Q: When you say it didn’t exist before 1990, do you mean it wasn’t identified until then?
A: Right, there was a hepatitis A, hepatitis B and non-A, non-B hepatitis. Eventually they just went with C because it was next in the alphabet.
Q: What is the risk from hepatitis C?
A: There are about 2.5 million people in the U.S. with hepatitis C, but 50% of them don’t know they have it, mainly because they haven’t been tested. And the reason for that is that hep-C is a mostly asymptomatic disease. So it’s replicating in your liver and creating inflammation. That inflammation over time may turn into scarring. By the time you do start manifesting any symptoms it’s late in the disease, when you’ve started to develop so much fibrosis or cirrhosis of the liver. Some people do get symptoms earlier, but they tend to be vague indicators like fatigue and joint pain.

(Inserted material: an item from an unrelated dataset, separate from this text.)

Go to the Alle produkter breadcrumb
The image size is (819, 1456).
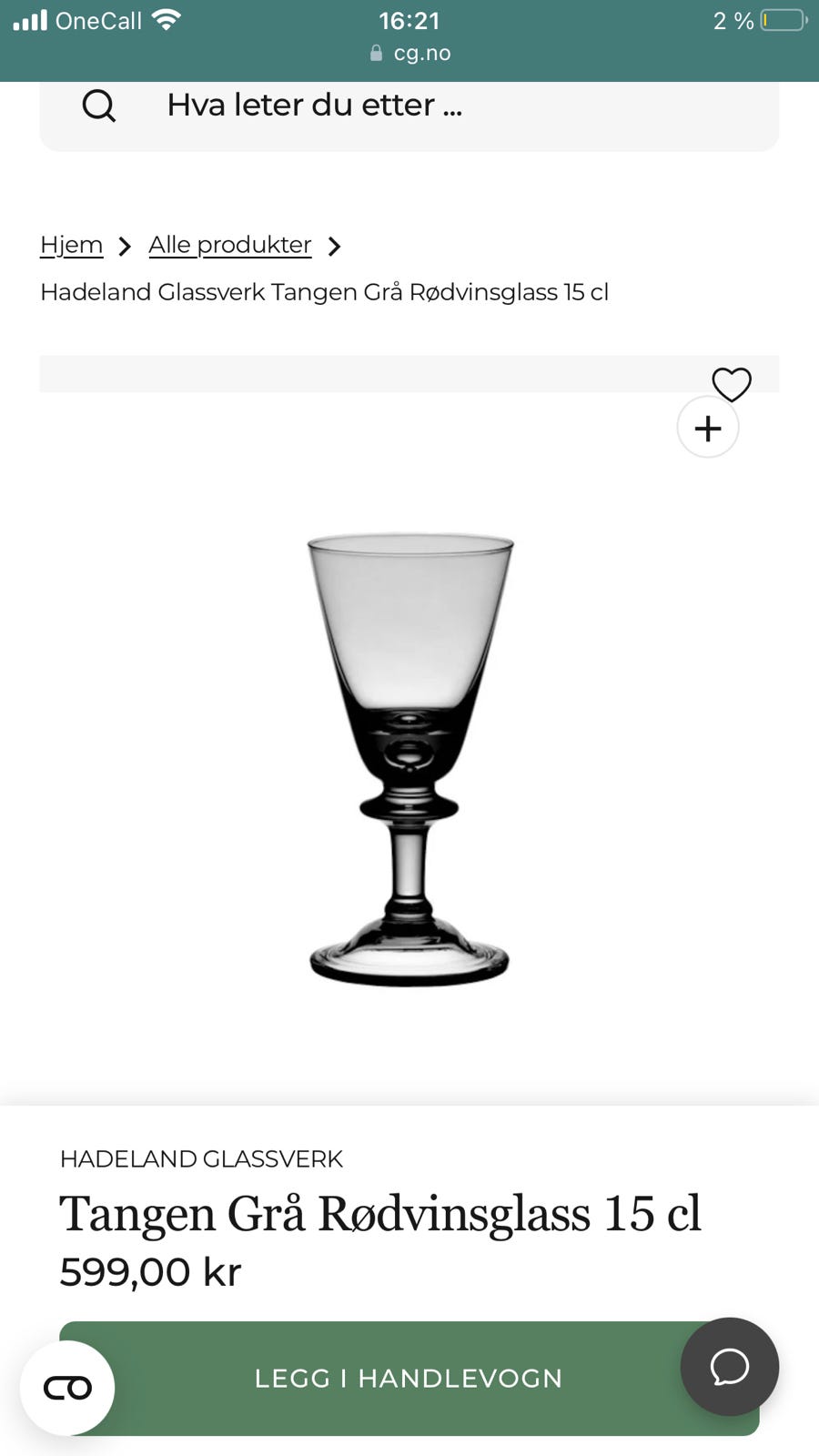(x=230, y=245)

Q: How do you know who to screen?
A: In the old days we used to screen based on risk factors like a history of injection drug use, blood transfusions or non-commercial tattoos. Or, if you’ve ever been on dialysis or accidentally stuck with a needle while on the job. Now, we didn’t do risk-based screening very well in the ‘90s and early ‘00s. The CDC changed the guidelines to not just continue risk-based screenings, but screen everyone born between 1945 and 1965 regardless of risk factors. That helped, but it still didn’t get us to where we needed to be in identification of these patients. So within the past year, the CDC and Preventive Task Force started recommending screening for any adult ages 18 through 79 regardless of risk factor in addition to screening high-risk individuals outside that age group. They recommend screening all pregnant women. The risk of transmission from mother to child is about 6%. The reason so much attention was focused on the baby boomers is because for a long time they were 75% of all patients with hep-C. What we’ve seen is a shift toward patients outside of that cohort to people younger than 40. The curve has changed and is attributed to the injection drug use crisis we have in the country right now. So hep-C is a downstream complication from that. There’re about 50,000 new cases each year, and most of that is attributable to injection drug use.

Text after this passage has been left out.